La huesera apestaba igual o peor que la última vez que la visite. Era el lugar en donde se tiraban los huesos de los ataúdes que se sacaban de los espacios a desocupar. Si el ataúd aun tenia restos de carne humana, simplemente los metían en bolsas; pero todo eso iba a parar aquí. Lo que uno podría pensar es simple lodo en realidad no lo es. Tampoco quieres pensar mucho en ello después de un tiempo.
Me coloque la mascarilla y la asegure bien. Luego los guantes. Me prepare psicológicamente para bajar los diez escalones de la huesera y empezar a buscar. Erick, por supuesto, fue el primero en bajar con la linterna en mano.
Lo primero que buscamos fue un radio. Debía ser fuerte, grueso y suficientemente limpio como para no dar asco. En este lugar es un poco difícil encontrar algo tan específico como eso, considerando que todo lo que llega a parar aquí se convierte en lodo. Encontrado el radio nos faltaba un cúbito, un cráneo, y si podíamos encontrar una mano seriamos afortunados. Es aquí cuando el plan comenzaba a preocuparme.
-¿Para que los necesitamos? – pregunte después de haber encontrado el cúbito.
-Encontré la mano. – Y me mostro una mano encarnada y con gusanos. Quede estupefacta y asqueada a la vez. - ¿dijiste algo?
-Salgamos ya, por favor.
Salí corriendo de ahí con los huesos en una bolsa. Definitivamente no quería tocarlo, ni siquiera con guantes. Erick no estaba ni asqueado o asustado, más bien estaba tan feliz de su hallazgo. Le sacudió los gusanos y le admiraba como si fuese una pieza de arte muy hermosa. De solo verlo quería vomitar.
Él está más acostumbrado a la muerte que yo. Su padre es dueño de una de las tres funerarias de la ciudad. He visto a Erick con delantales blancos empapados en sangre, con una sonrisa en sus labios y un escalpelo en la mano. Horroroso, incluso tratándose de él.

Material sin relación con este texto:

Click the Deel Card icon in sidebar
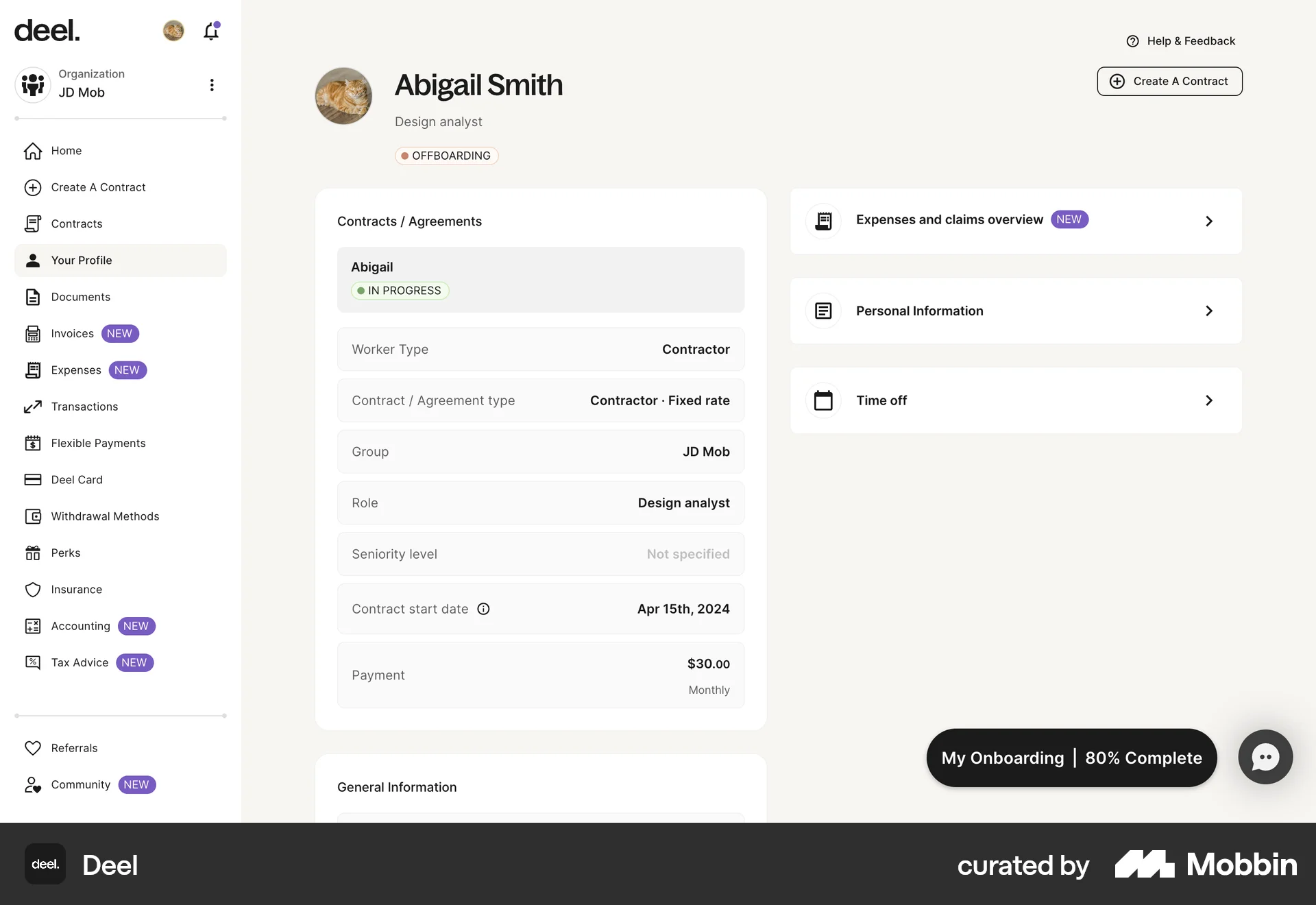Viewport: 1316px width, 905px height. pos(33,480)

-¿Para que los necesitamos? – pregunte de nuevo, más calmada ahora.
-Vamos a hacerle una broma a alguien.
Me arrebato la bolsa con los huesos, introdujo la mano en ella y caminamos a la entrada de nuevo. Erick se metió a la cabina del vigilante y salió con una botella de lejía y otra con detergente. Cerca de ahí había un pozo con agua que se usaba para lavarse o para los floreros con flores naturales. Nos lavamos las manos con los guantes antes de quitárnoslos y tirarlos en el basurero. Nos lavamos dos veces más y espere por las siguientes instrucciones.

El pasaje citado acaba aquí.